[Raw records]
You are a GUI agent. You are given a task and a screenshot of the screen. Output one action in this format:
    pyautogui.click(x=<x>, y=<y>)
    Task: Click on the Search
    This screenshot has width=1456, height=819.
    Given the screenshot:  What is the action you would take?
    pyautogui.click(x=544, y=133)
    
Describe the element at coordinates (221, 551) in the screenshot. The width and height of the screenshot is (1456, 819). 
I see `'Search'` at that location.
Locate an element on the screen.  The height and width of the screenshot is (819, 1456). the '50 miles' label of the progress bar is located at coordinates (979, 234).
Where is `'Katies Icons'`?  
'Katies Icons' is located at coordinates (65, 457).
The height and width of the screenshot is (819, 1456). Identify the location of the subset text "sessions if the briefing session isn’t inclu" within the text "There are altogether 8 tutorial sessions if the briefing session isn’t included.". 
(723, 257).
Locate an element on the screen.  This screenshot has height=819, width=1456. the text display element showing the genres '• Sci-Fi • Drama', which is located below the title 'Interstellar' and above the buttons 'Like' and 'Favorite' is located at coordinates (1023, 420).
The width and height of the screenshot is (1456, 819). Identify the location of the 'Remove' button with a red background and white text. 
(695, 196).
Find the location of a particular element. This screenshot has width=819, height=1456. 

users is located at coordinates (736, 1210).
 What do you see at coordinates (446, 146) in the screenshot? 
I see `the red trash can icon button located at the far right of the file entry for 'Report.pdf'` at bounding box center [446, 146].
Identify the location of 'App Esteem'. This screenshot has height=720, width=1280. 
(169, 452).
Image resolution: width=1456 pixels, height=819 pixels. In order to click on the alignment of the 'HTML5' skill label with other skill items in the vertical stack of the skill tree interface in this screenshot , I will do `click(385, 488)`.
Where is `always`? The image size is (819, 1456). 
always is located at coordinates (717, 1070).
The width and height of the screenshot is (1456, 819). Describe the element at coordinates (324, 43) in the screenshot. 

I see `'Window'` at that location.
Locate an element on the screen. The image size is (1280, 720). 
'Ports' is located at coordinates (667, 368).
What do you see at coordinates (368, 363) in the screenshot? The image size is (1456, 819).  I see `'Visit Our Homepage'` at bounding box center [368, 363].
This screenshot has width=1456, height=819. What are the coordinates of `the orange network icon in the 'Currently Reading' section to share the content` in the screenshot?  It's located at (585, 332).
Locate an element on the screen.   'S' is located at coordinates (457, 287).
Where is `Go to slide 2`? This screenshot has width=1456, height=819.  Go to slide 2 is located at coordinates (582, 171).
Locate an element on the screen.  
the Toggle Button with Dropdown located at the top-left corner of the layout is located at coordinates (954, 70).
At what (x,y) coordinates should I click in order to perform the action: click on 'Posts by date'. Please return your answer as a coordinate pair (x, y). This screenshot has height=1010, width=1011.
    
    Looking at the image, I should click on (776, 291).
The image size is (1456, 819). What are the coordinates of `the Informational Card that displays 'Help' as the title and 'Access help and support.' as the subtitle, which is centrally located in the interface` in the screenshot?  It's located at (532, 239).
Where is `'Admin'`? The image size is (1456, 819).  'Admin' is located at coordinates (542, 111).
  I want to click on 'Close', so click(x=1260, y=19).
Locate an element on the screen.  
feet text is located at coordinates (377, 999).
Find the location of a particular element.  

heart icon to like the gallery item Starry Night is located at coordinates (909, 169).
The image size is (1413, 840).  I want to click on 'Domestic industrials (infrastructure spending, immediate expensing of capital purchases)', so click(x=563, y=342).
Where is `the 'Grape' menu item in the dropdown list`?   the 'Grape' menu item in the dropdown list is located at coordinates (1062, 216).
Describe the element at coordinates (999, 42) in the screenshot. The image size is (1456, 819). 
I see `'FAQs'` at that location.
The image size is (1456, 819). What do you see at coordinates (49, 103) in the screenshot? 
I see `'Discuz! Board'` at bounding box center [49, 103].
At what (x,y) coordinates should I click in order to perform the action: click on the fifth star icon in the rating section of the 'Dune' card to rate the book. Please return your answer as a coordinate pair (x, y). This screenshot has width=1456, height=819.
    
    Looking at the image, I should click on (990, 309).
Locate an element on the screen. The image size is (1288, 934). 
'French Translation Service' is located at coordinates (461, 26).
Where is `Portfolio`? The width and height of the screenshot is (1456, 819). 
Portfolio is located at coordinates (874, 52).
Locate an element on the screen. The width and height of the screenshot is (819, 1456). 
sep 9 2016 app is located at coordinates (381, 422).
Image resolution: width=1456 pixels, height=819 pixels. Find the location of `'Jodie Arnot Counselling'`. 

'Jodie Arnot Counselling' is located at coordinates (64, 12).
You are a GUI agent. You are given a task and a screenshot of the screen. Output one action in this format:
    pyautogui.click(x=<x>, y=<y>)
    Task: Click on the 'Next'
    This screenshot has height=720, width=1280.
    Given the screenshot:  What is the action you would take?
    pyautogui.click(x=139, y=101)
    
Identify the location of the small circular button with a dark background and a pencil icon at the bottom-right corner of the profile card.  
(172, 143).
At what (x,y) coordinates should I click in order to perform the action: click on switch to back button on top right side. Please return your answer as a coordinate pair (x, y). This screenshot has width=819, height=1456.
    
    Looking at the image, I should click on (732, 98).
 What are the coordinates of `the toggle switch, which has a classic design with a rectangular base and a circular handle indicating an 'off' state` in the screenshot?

--- The task ---
Rewrite the material above with "GUI agent" changed to "screen agent" everywhere it occurs, keeping everything else the same.

--- Solution to this exercise ---
You are a screen agent. You are given a task and a screenshot of the screen. Output one action in this format:
    pyautogui.click(x=<x>, y=<y>)
    Task: Click on the Search
    This screenshot has width=1456, height=819.
    Given the screenshot:  What is the action you would take?
    pyautogui.click(x=544, y=133)
    
Describe the element at coordinates (221, 551) in the screenshot. The width and height of the screenshot is (1456, 819). 
I see `'Search'` at that location.
Locate an element on the screen.  The height and width of the screenshot is (819, 1456). the '50 miles' label of the progress bar is located at coordinates (979, 234).
Where is `'Katies Icons'`?  
'Katies Icons' is located at coordinates (65, 457).
The height and width of the screenshot is (819, 1456). Identify the location of the subset text "sessions if the briefing session isn’t inclu" within the text "There are altogether 8 tutorial sessions if the briefing session isn’t included.". 
(723, 257).
Locate an element on the screen.  This screenshot has height=819, width=1456. the text display element showing the genres '• Sci-Fi • Drama', which is located below the title 'Interstellar' and above the buttons 'Like' and 'Favorite' is located at coordinates (1023, 420).
The width and height of the screenshot is (1456, 819). Identify the location of the 'Remove' button with a red background and white text. 
(695, 196).
Find the location of a particular element. This screenshot has width=819, height=1456. 

users is located at coordinates (736, 1210).
 What do you see at coordinates (446, 146) in the screenshot? 
I see `the red trash can icon button located at the far right of the file entry for 'Report.pdf'` at bounding box center [446, 146].
Identify the location of 'App Esteem'. This screenshot has height=720, width=1280. 
(169, 452).
Image resolution: width=1456 pixels, height=819 pixels. In order to click on the alignment of the 'HTML5' skill label with other skill items in the vertical stack of the skill tree interface in this screenshot , I will do `click(385, 488)`.
Where is `always`? The image size is (819, 1456). 
always is located at coordinates (717, 1070).
The width and height of the screenshot is (1456, 819). Describe the element at coordinates (324, 43) in the screenshot. 

I see `'Window'` at that location.
Locate an element on the screen. The image size is (1280, 720). 
'Ports' is located at coordinates (667, 368).
What do you see at coordinates (368, 363) in the screenshot? The image size is (1456, 819).  I see `'Visit Our Homepage'` at bounding box center [368, 363].
This screenshot has width=1456, height=819. What are the coordinates of `the orange network icon in the 'Currently Reading' section to share the content` in the screenshot?  It's located at (585, 332).
Locate an element on the screen.   'S' is located at coordinates (457, 287).
Where is `Go to slide 2`? This screenshot has width=1456, height=819.  Go to slide 2 is located at coordinates (582, 171).
Locate an element on the screen.  
the Toggle Button with Dropdown located at the top-left corner of the layout is located at coordinates (954, 70).
At what (x,y) coordinates should I click in order to perform the action: click on 'Posts by date'. Please return your answer as a coordinate pair (x, y). This screenshot has height=1010, width=1011.
    
    Looking at the image, I should click on (776, 291).
The image size is (1456, 819). What are the coordinates of `the Informational Card that displays 'Help' as the title and 'Access help and support.' as the subtitle, which is centrally located in the interface` in the screenshot?  It's located at (532, 239).
Where is `'Admin'`? The image size is (1456, 819).  'Admin' is located at coordinates (542, 111).
  I want to click on 'Close', so click(x=1260, y=19).
Locate an element on the screen.  
feet text is located at coordinates (377, 999).
Find the location of a particular element.  

heart icon to like the gallery item Starry Night is located at coordinates (909, 169).
The image size is (1413, 840).  I want to click on 'Domestic industrials (infrastructure spending, immediate expensing of capital purchases)', so click(x=563, y=342).
Where is `the 'Grape' menu item in the dropdown list`?   the 'Grape' menu item in the dropdown list is located at coordinates (1062, 216).
Describe the element at coordinates (999, 42) in the screenshot. The image size is (1456, 819). 
I see `'FAQs'` at that location.
The image size is (1456, 819). What do you see at coordinates (49, 103) in the screenshot? 
I see `'Discuz! Board'` at bounding box center [49, 103].
At what (x,y) coordinates should I click in order to perform the action: click on the fifth star icon in the rating section of the 'Dune' card to rate the book. Please return your answer as a coordinate pair (x, y). This screenshot has width=1456, height=819.
    
    Looking at the image, I should click on (990, 309).
Locate an element on the screen. The image size is (1288, 934). 
'French Translation Service' is located at coordinates (461, 26).
Where is `Portfolio`? The width and height of the screenshot is (1456, 819). 
Portfolio is located at coordinates (874, 52).
Locate an element on the screen. The width and height of the screenshot is (819, 1456). 
sep 9 2016 app is located at coordinates (381, 422).
Image resolution: width=1456 pixels, height=819 pixels. Find the location of `'Jodie Arnot Counselling'`. 

'Jodie Arnot Counselling' is located at coordinates (64, 12).
You are a screen agent. You are given a task and a screenshot of the screen. Output one action in this format:
    pyautogui.click(x=<x>, y=<y>)
    Task: Click on the 'Next'
    This screenshot has height=720, width=1280.
    Given the screenshot:  What is the action you would take?
    pyautogui.click(x=139, y=101)
    
Identify the location of the small circular button with a dark background and a pencil icon at the bottom-right corner of the profile card.  
(172, 143).
At what (x,y) coordinates should I click in order to perform the action: click on switch to back button on top right side. Please return your answer as a coordinate pair (x, y). This screenshot has width=819, height=1456.
    
    Looking at the image, I should click on (732, 98).
 What are the coordinates of `the toggle switch, which has a classic design with a rectangular base and a circular handle indicating an 'off' state` in the screenshot?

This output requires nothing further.